Le garçonnet imaginé par Jean Denis remporta un vif succès si bien que St Michel déclina des mini bandes dessinées à l’effigie du personnage qui vivait des aventures à Bambouland entouré de sa famille et ses amis. La biscuiterie a aussi édité un magazine, « Le journal de Bamboula », avec des reportages, des BD et des jeux concours mais aussi de nombreux produits dérivés. Jusqu’en 1994, le petit Bamboula ravit les enfants.
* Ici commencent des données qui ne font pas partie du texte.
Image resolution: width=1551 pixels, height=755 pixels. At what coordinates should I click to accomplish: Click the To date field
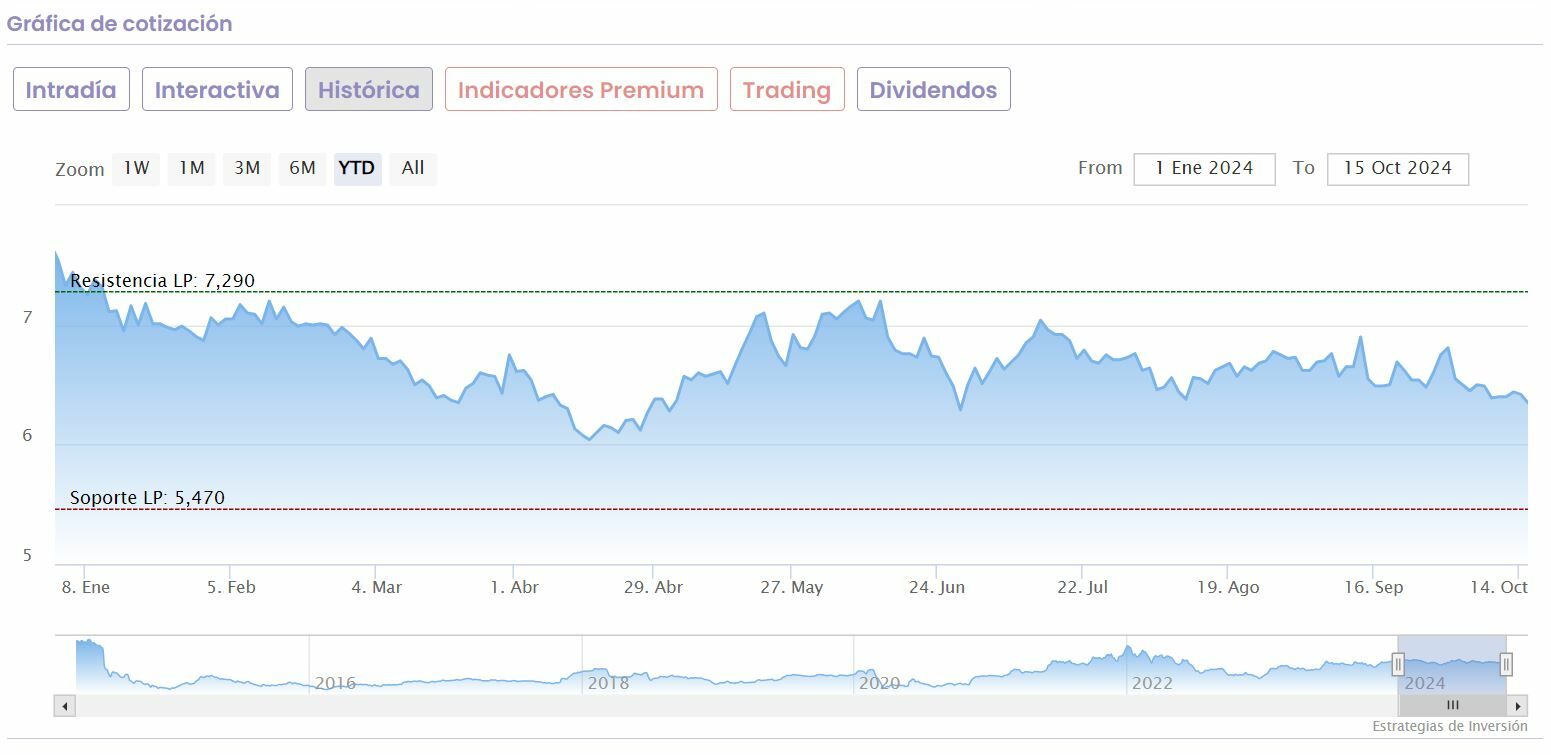(x=1397, y=169)
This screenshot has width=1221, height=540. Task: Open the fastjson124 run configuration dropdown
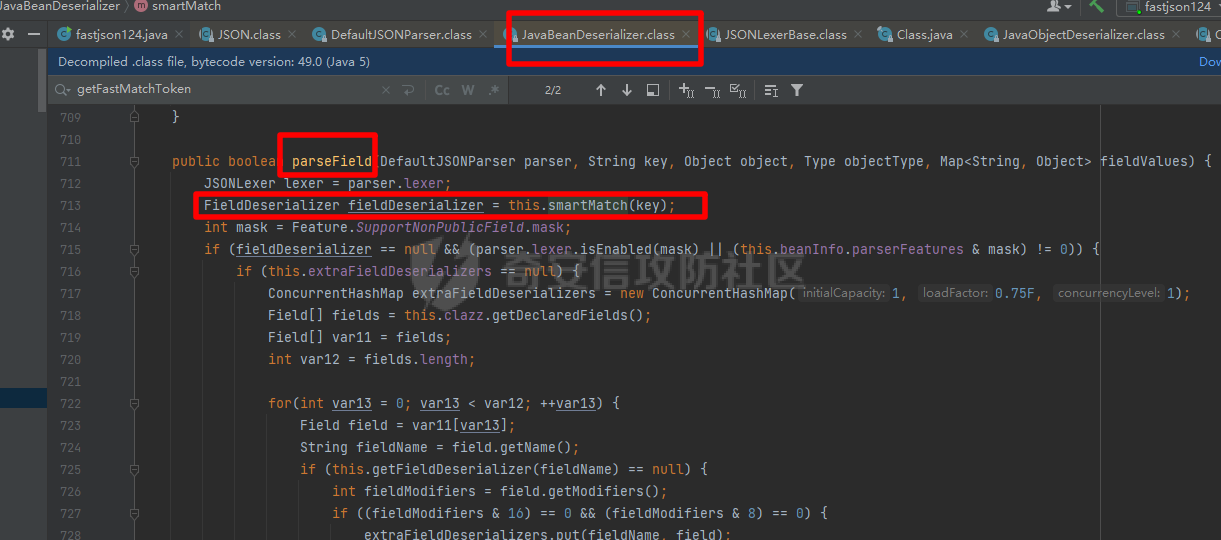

Mais lorsque Saint Michel sponsorise le « Village Bamboula », la polémique éclate.Pourtant autorisé par les pouvoirs publics, ce parc d’attraction d’un nouveau genre, installé dans un zoo créé deux ans plus tôt près de Nantes, proposait aux visiteurs de découvrir 25 hommes, femmes et enfants originaires de Côte d’Ivoire, vêtus de costumes traditionnels, vivant au milieu de cases et d’animaux de la savane.

Des artisans et danseurs s’y produisaient tout au long de la journée, sous les yeux des touristes. Mais l’exploitation du parc et de ses « habitants » ne résistera pas longtemps à l’indignation suscitée. De nombreuses plaintes furent déposées pour non-respect du Code du travail et des droits de l’homme. Le parc ferme rapidement ses portes, emporté par une vague de critiques qui dénonce ce que beaucoup ont qualifié de « zoo humain ».
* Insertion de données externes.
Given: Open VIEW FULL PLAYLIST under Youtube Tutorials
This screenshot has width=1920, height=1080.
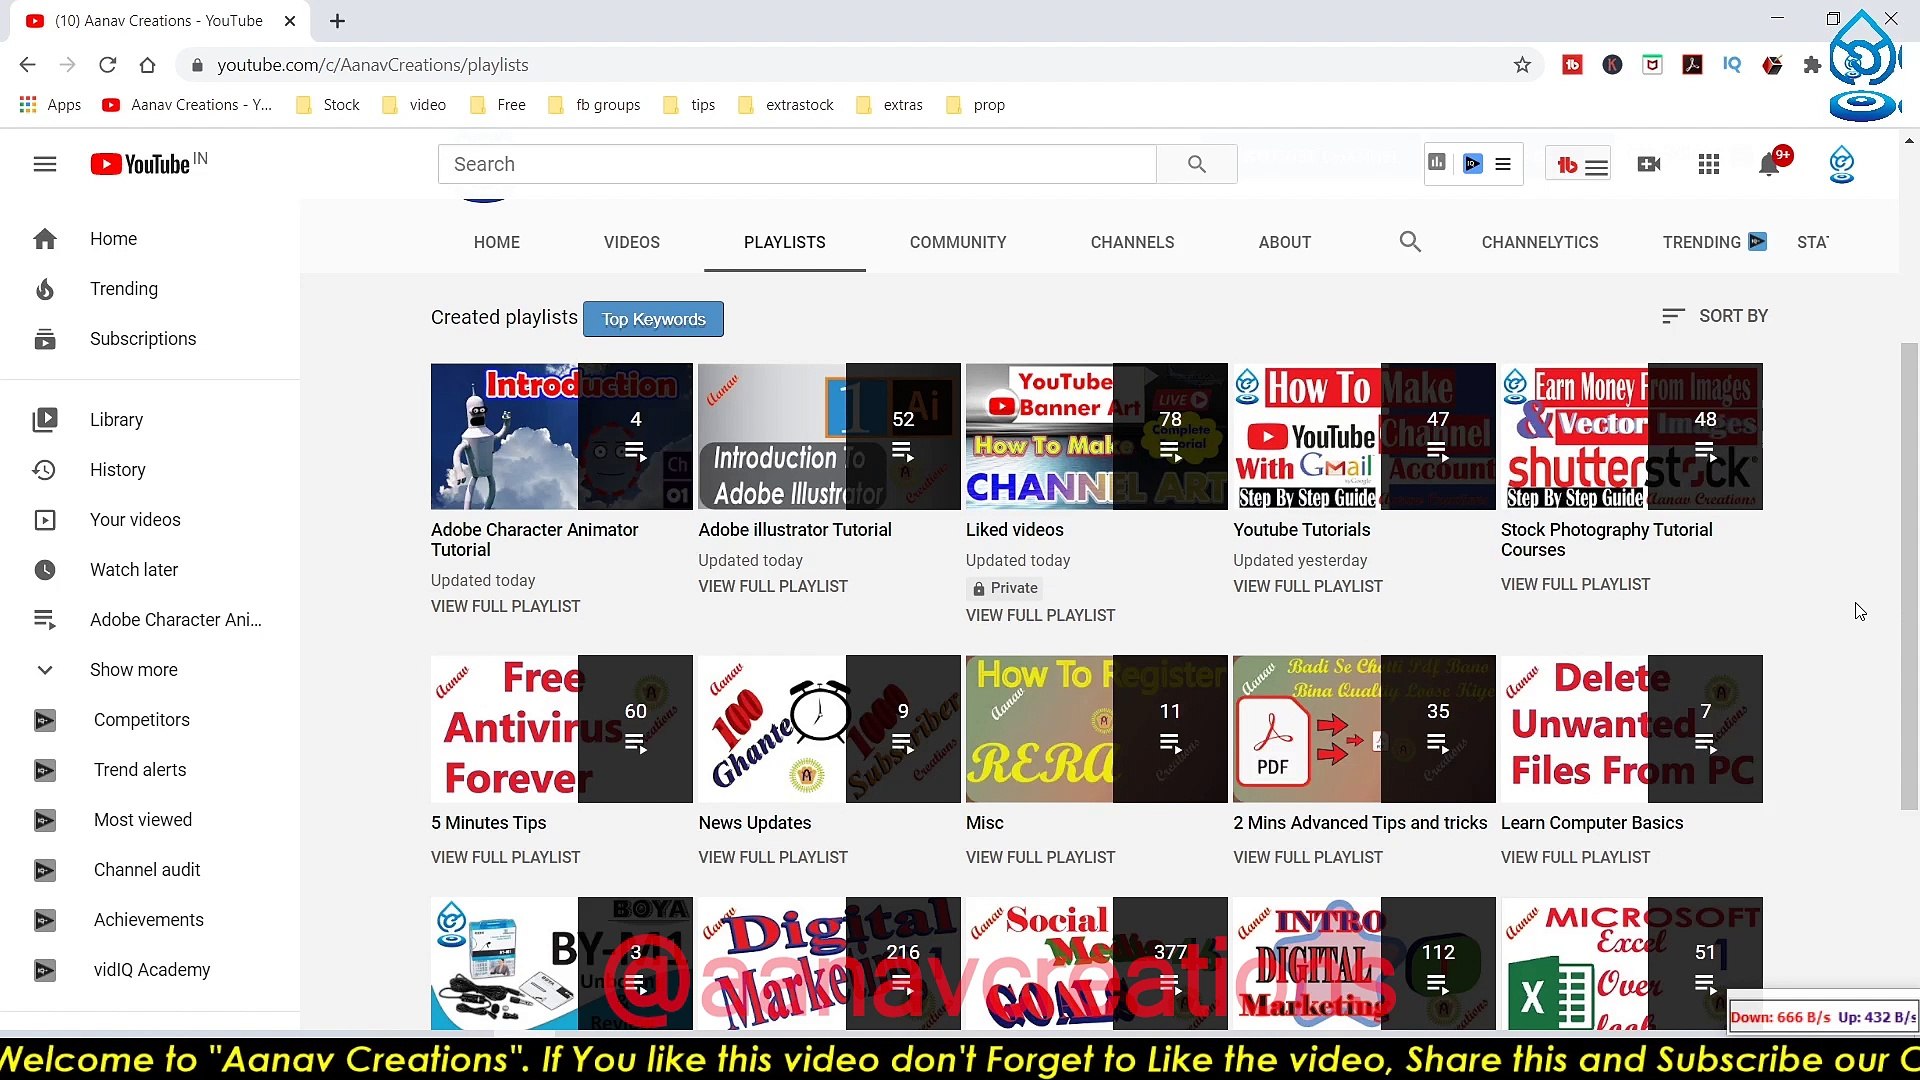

Si les enfants que nous étions ne pouvaient pas se rendre compte des méfaits de ces représentations caricaturales — souvent utilisées sous couvert d’humour —, il faut bien admettre qu’aujourd’hui, certaines de ces images nous mettent mal à l’aise. Le fait que ce type d’humour ait été courant à l’époque n’en atténue pas pour autant la portée raciste — si racisme il y a. Est-ce que leurs auteurs pensaient à mal ? Sûrement pas. Espérons que non.

Mais si certains se disent choqués par ces caricatures, faut-il pour autant bannir toute forme de dérision ? Jusqu’où ira-t-on ? Les albums de Tintin sont censurés, des titres de grands classiques sont rebaptisés — Les Dix Petits Nègres d’Agatha Christie s’intitule désormais Ils étaient dix —, et même Disney range certains de ses dessins animés dans des rubriques « pour adultes » afin de prévenir le public. En 2015, nous étions tous « Charlie », revendiquant le droit au blasphème et à la liberté d’expression. Qu’en est-il aujourd’hui de la liberté d’humour ?

Toujours est-il que faire porter le chapeau à Dorothée, 35 ans après les faits, c’est peut-être un peu excessif, non ? VSD voulait déjà la brûler en place publique en 1993 alors qu'elle était alors au sommet de sa carrière et régnait sur la jeunesse française. Mais aujourd’hui, ne pourrait-on pas la laisser en dehors de ces polémiques ?

Il y a, en 2025, bien d’autres combats à mener, bien d’autres torts à redresser que celui d’un clip oublié de 1988.

Rappelons que Dorothée a longtemps prôné la tolérance et le partage dans ses émissions.

Elle a mis en avant de nombreuses associations et participé à plusieurs projets caritatifs, comme les Chanteurs sans frontières contre la famine en Éthiopie.

Elle a soutenu le projet Action École, porté par Michel Berger, France Gall et Daniel Balavoine, toujours en faveur de la lutte contre la faim en Afrique.

On la retrouve aussi dans le collectif d’Alice Dona, aux côtés d’autres artistes, pour « La chanson de la vie », en soutien aux femmes du Tiers-Monde.